Here is something to ponder: Horn is a corrupt Republican, and his successor will be appointed by our corrupt Republican governor, Bob Riley. Riley's son, Homewood attorney Rob Riley, plays a leading role in the HealthSouth litigation in federal court, representing plaintiffs against Scrushy and other individuals/entities.

(Rob Riley, by the way, has extensive connections to UAB, which just happened to unlawfully terminate yours truly not long after I had written a post about Riley's numerous conflicts of interest in the HealthSouth lawsuit. Much more on that coming up.)

Scrushy was Don Siegelman's codefendant in a criminal case, and Bob Riley was one of Siegelman's chief political adversaries.

And get this: Birmingham lawyer and former U.S. attorney Doug Jones was serving on Siegelman's defense team while also representing plaintiffs in the HealthSouth civil case in federal court. Guess who later would join Jones on the plaintiffs' side, against HealthSouth and Siegelman codefendant Scrushy? None other than Rob Riley.

Jones, who is known as a Democrat, supposedly had Siegelman's best interests at heart. But how could he fully represent Siegelman in a criminal case while going after Siegelman's codefendant in a civil case? And how could he have full loyalty to Siegelman and then side with Rob Riley, the son of Siegelman's chief adversary, in a civil case involving hundreds of millions of dollars.

Would Doug Jones (or Rob Riley, for that matter) recognize a conflict of interest if it fell out of the sky and landed in his lap? Much more is coming about "Me and Mr. Jones." On an Alabama listserv, "we've had a thing going on." And it reveals a lot about where Doug Jones' motivations and loyalties might lie.

But back to Allwin Horn and the Tucker v. Scrushy lawsuit in state court. Is the deck stacked against Scrushy? Sure looks like it.

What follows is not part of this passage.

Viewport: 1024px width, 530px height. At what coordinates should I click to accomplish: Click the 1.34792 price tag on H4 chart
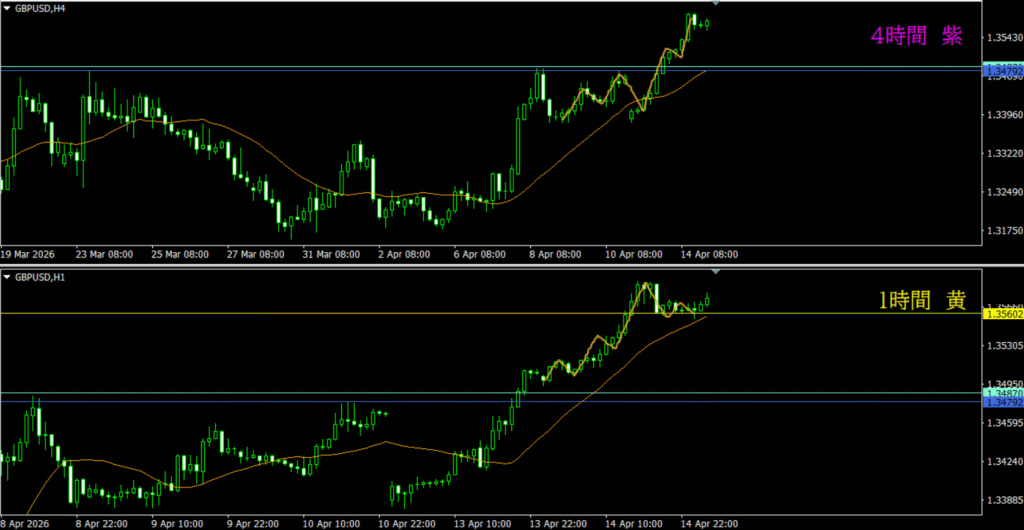pyautogui.click(x=1003, y=72)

What are the chances that Scrushy will get a fair hearing in a trial run by Allwin Horn? Not very good, I would say.

1 comment:

  1. And you're surprised that a judge would stand the law on its head to protect a brother lawyer? When you enroll in law school, tell that story to the admissions office and list it on your bar application. No wait, that might actually keep you out of law school or the bar exam because by telling the truth about the illegal and unethical conduct of their own members which they'd prefer to cover up, you'd be accusing The Bar of being unwilling or incapable of disciplining it's own lawyers and judges. You need to say that you messed up by getting into a dispute without having enough money to hire a better lawyer or appeal your case. That's what they want to hear because it means The State Bar's staffers can continue to get paid for not doing their jobs.